While the Fed used yield curve control during and after World War II “to keep Treasury borrowing costs down to support the war effort,” he said, the goal if they turn to it now “would be to deliver additional monetary stimulus given that the funds rate is in a range near zero.”

In a paper published in American Economic Review in 2014 now Federal Reserve bank of new York President John Williams and economist Eric Swanson and John Williams offer evidence the Fed delivered additional stimulus between 2008 and 2010 by the effects of its policies on one and two-year Treasury rates, he said. “This points to YCC as a potentially effective strategy, that replaces or supports forward guidance by explicitly targeting those one and two-year rates,” according to Ireland. And, should the one- and two-years hit a zero level, yield curve control could be expanded to longer maturities.

Of course yield curve control isn’t perfect. “The main problem, I think, is that by expanding its asset purchases to actually target rates,” Ireland said, “the Fed will be interfering too much in what always have been active private markets and thereby distorting what have always been valuable market signals.”

And the question remains whether it’s even needed at this point. “The two-year rate, for example, is already below 0.25%, because everyone already expects the FOMC to hold the funds rate at zero for the next couple years,” he said. “So YCC seems redundant.”

But if Treasury rates increase, this would be another way for Fed “to do more.” But if the latest employment report is an indication the economy could be “operating pretty close to normal by the end of the year,” raising “a serious question of whether the Fed really does need to do more.”

Lon Erickson, portfolio manager at Thornburg Investment Management, said, “The Fed has plenty of tricks up their sleeve if they need to dazzle the economy some more.”

At his press conference, Powell “beat reporters to the punch” by proactively discussing “potential actions the Fed could take,” he said.
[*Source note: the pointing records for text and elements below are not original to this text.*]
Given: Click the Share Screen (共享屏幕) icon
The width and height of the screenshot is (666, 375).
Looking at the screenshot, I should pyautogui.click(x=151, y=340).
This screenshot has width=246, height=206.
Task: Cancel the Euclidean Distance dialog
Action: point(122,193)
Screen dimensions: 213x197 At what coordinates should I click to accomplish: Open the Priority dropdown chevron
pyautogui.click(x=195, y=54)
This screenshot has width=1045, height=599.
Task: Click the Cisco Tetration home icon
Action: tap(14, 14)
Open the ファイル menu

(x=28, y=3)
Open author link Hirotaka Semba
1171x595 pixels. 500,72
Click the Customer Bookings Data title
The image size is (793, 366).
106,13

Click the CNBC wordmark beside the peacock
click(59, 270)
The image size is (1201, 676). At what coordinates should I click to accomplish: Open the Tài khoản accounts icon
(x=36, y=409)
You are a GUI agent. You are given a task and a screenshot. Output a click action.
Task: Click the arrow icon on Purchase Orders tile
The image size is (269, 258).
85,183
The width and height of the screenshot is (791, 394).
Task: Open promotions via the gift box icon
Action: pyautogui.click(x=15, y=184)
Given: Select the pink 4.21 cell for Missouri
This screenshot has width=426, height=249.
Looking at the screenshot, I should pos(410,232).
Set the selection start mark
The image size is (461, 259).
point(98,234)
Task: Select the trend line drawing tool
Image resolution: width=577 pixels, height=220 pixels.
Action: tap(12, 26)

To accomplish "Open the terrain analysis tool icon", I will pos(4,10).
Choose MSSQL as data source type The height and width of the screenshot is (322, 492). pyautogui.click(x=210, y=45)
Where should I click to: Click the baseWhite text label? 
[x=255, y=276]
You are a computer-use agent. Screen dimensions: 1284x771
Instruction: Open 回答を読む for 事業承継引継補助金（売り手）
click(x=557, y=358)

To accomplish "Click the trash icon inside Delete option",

While naming forward guidance, asset purchases, and yield curve control, which he said “remains an open question,” Powell notably “didn’t mention negative target rates.”

“I confidently believe the FOMC discussed negative rates again — even though Powell recently declared” negative rates have a “mixed” record of effectiveness, Erickson said. “Here’s what investors should count on in the near term: some form of yield curve control while negative rates remain on the shelf.”

But, again, the question remains is YCC needed. Jack McIntyre, portfolio manager for Brandywine Global, said, “Even if the Fed doesn’t pursue yield curve control, I don’t think yields are going to move significantly higher. We are accumulating a lot of debt, which is inherently deflationary.”

It will also be important to see which maturities the Fed tries to control. “I don’t think they’ll try to control or limit 10-year yields to 50bps. They probably want to do something closer to 1% or 90bps. This will take a lot less firepower in terms of asset purchases to keep yields hovering near that level. There has to be a little bit of credibility to what level they choose to keep rates steady."